[Exercise description]
Express the lines of the listing below as a JSON list of strings, one string per line and no blank lines, starting at the line that contains "Click the small white article blurb box" and ending at the last line of the listing. Leave the pictures out.

— Begin Provided material —

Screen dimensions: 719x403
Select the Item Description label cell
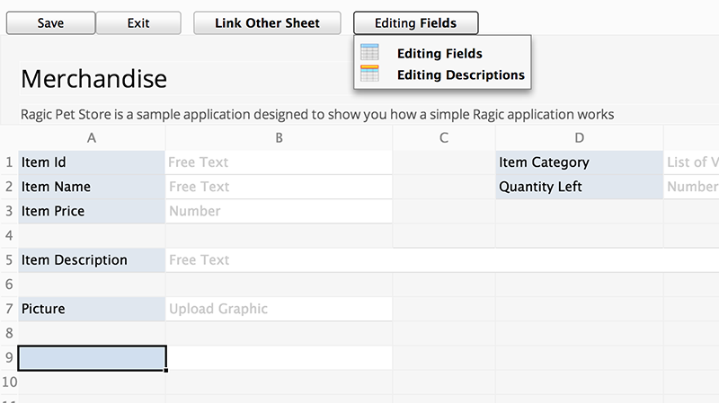[92, 260]
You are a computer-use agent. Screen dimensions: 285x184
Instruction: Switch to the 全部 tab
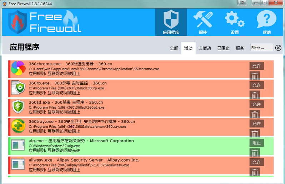point(174,48)
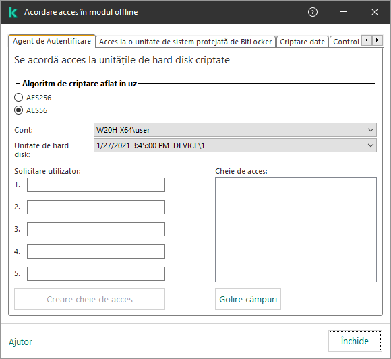Screen dimensions: 391x359
Task: Expand the Cont account dropdown
Action: [235, 130]
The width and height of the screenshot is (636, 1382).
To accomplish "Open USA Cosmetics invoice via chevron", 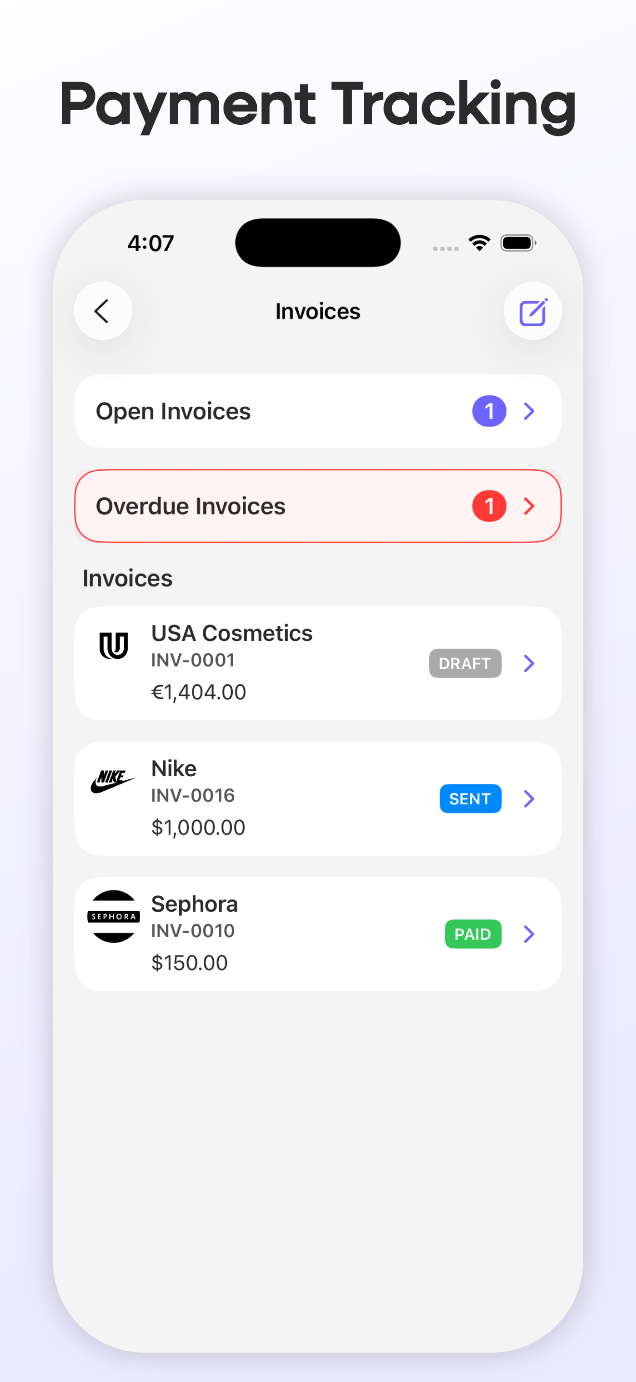I will point(529,664).
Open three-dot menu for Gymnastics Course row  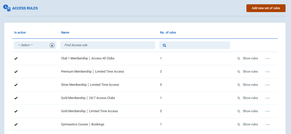coord(267,125)
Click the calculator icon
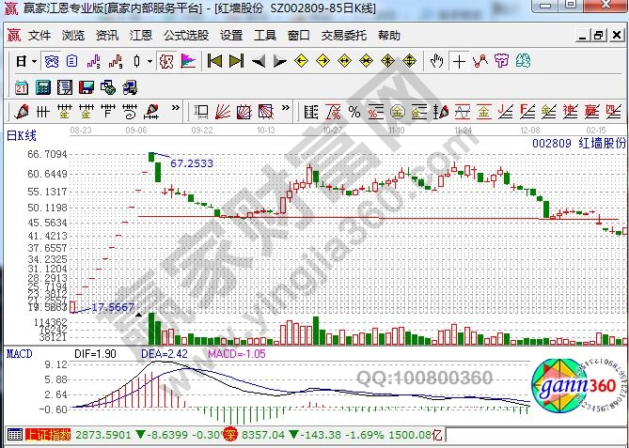Image resolution: width=629 pixels, height=448 pixels. click(x=42, y=87)
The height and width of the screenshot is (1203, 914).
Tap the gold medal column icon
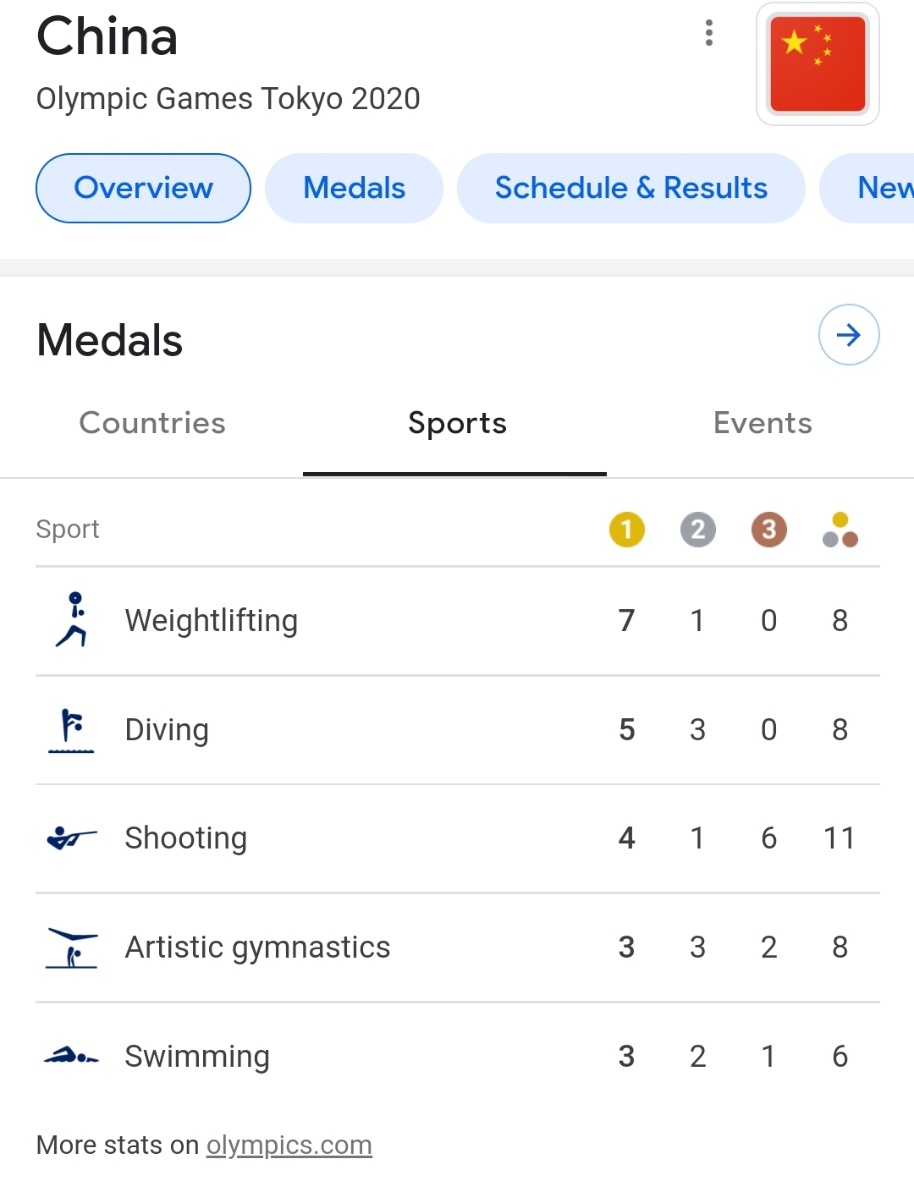click(x=627, y=530)
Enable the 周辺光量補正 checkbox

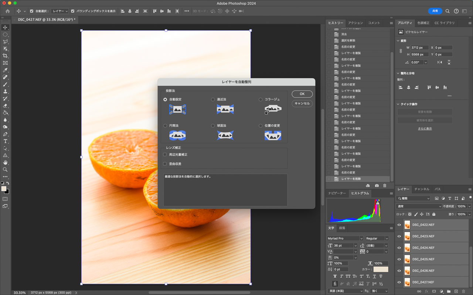(x=165, y=155)
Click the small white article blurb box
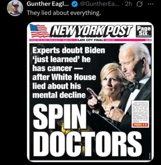161x165 pixels. point(140,114)
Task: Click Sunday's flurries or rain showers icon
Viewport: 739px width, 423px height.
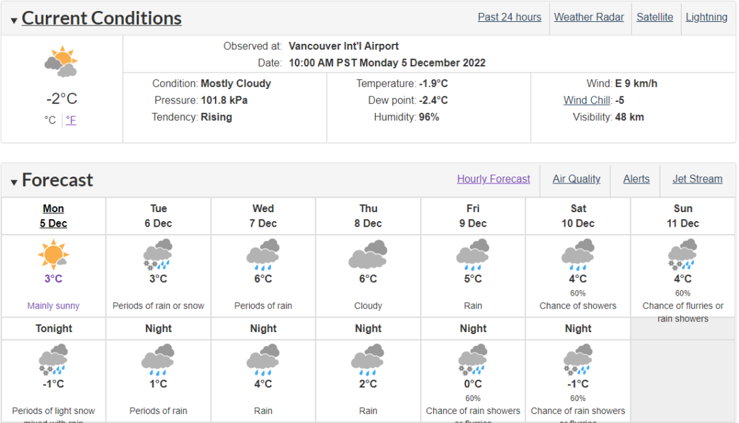Action: (x=682, y=255)
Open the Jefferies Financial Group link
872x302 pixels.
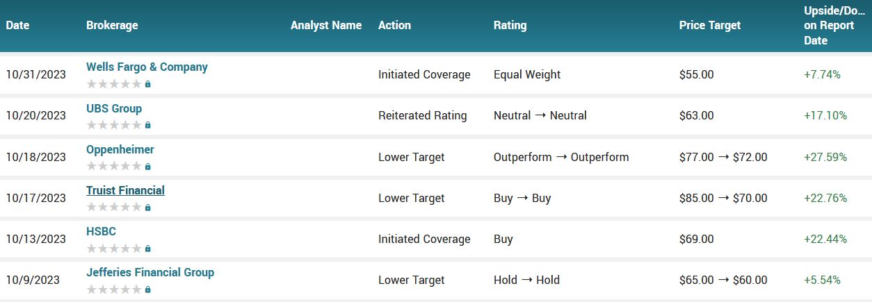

— End Provided material —

[Response for this exercise]
[
  "Click the small white article blurb box",
  "161x165 pixels. point(140,114)",
  "Task: Click Sunday's flurries or rain showers icon",
  "Viewport: 739px width, 423px height.",
  "Action: (x=682, y=255)",
  "Open the Jefferies Financial Group link",
  "872x302 pixels."
]